Giles Cooper Entertainment Ltd
- Industry: Concert Promoters and Show Producers
- Founded: 2016
- Founder: Giles Cooper
- Headquarters: London, United Kingdom
- Area served: Europe
- Website: gcelive.com

= Giles Cooper Entertainment =

UK concert promoter (est. 2016)

Giles Cooper Entertainment (GCE Live) is a concert promoting company, producing tours and hundreds of shows for music, comedy and theatre throughout the UK. GCE Live also presents and produces outdoor concerts in the grounds of English Heritage and other stately homes such as Kenwood House on London’s Hampstead Heath and Audley End House and Gardens in Saffron Walden, Essex.

==Founders==
Giles Cooper, the company's founder, also serves as Chairman of the Royal Variety Charity and an Executive Producer of the Royal Variety Performance, a role he was elected to in 2010. The Royal Variety Charity is a UK entertainment industry charity with Queen Elizabeth II as its patron.
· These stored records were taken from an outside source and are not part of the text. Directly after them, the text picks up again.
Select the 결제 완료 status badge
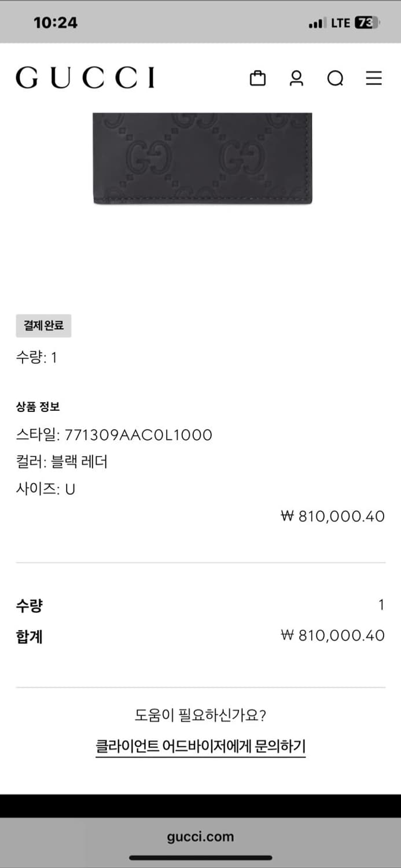point(43,326)
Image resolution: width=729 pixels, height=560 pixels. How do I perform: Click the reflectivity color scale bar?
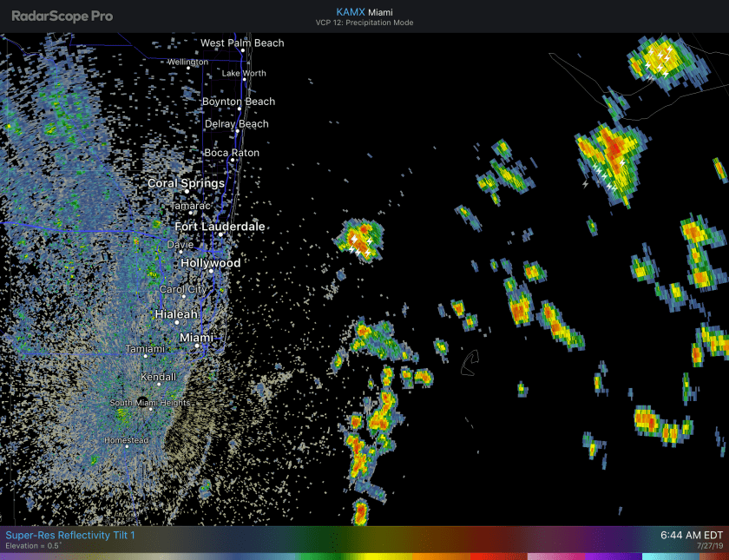click(x=365, y=555)
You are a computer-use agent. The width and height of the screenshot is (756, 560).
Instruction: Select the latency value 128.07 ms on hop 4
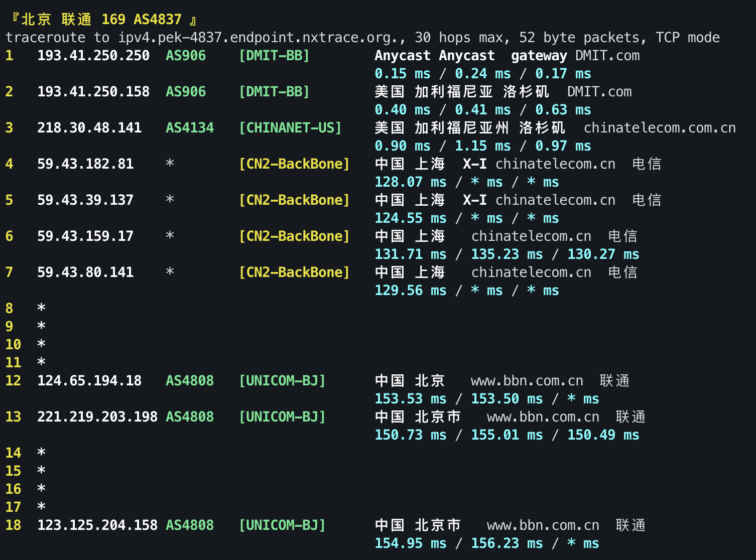[x=410, y=182]
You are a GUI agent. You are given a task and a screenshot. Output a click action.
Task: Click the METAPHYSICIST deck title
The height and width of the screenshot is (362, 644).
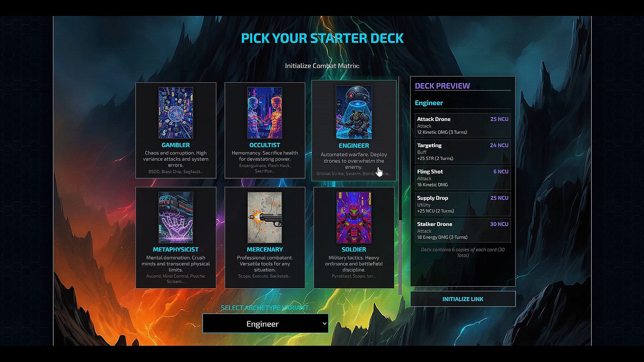pos(176,249)
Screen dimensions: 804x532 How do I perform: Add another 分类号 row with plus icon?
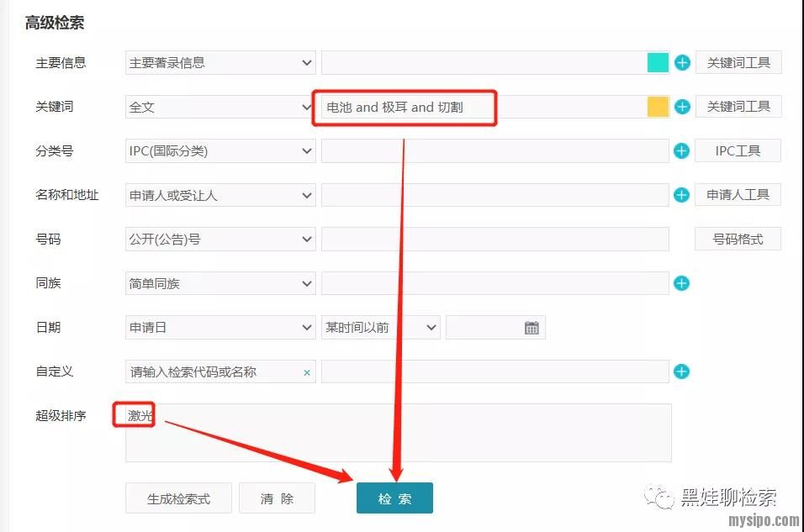682,151
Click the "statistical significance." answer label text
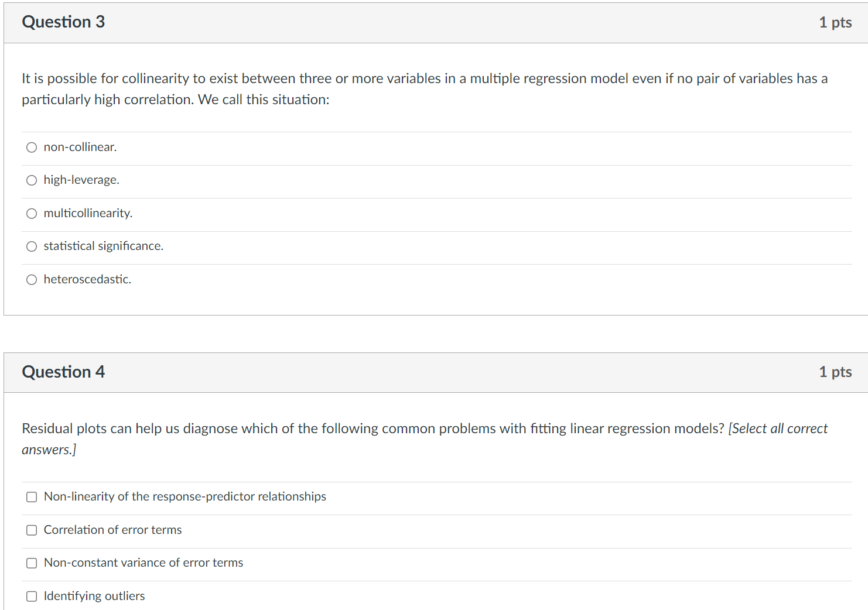 (x=103, y=246)
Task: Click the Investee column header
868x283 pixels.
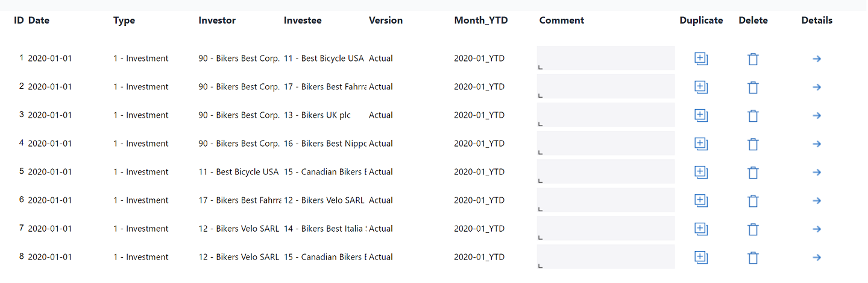Action: pos(303,21)
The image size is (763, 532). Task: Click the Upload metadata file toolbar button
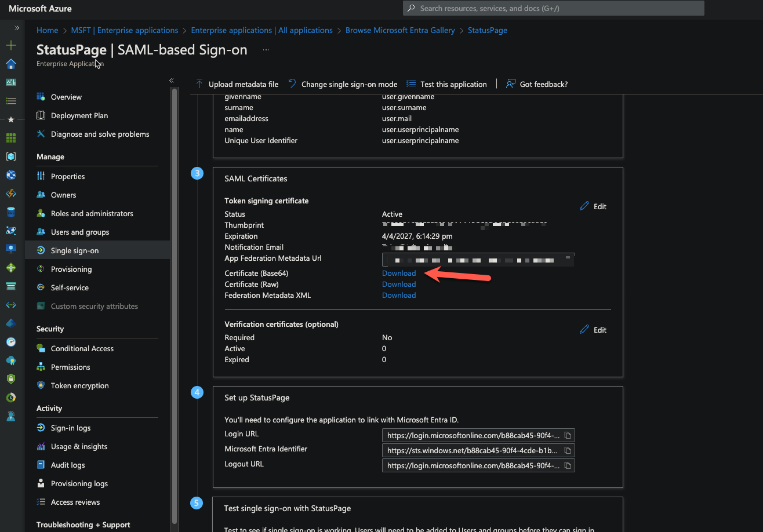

Giles Cooper was also awarded:
- Fellow of the Royal Society of Arts, 2006.
- Freedom of the City of London, 2014.

==Artists performing at GCE events==
GCE Live has promoted tours and produced shows for artists, including bands such as Placebo and the Happy Mondays and theatre and spoken-word tours for BBC TV presenters such as Simon Reeve and Dan Snow.

They have produced shows for artists such as Kris Kristofferson, Alfie Boe, Hacienda Classical, Orbital and Leftfield, José Carreras, the Human League and, ABC and the Jacksons.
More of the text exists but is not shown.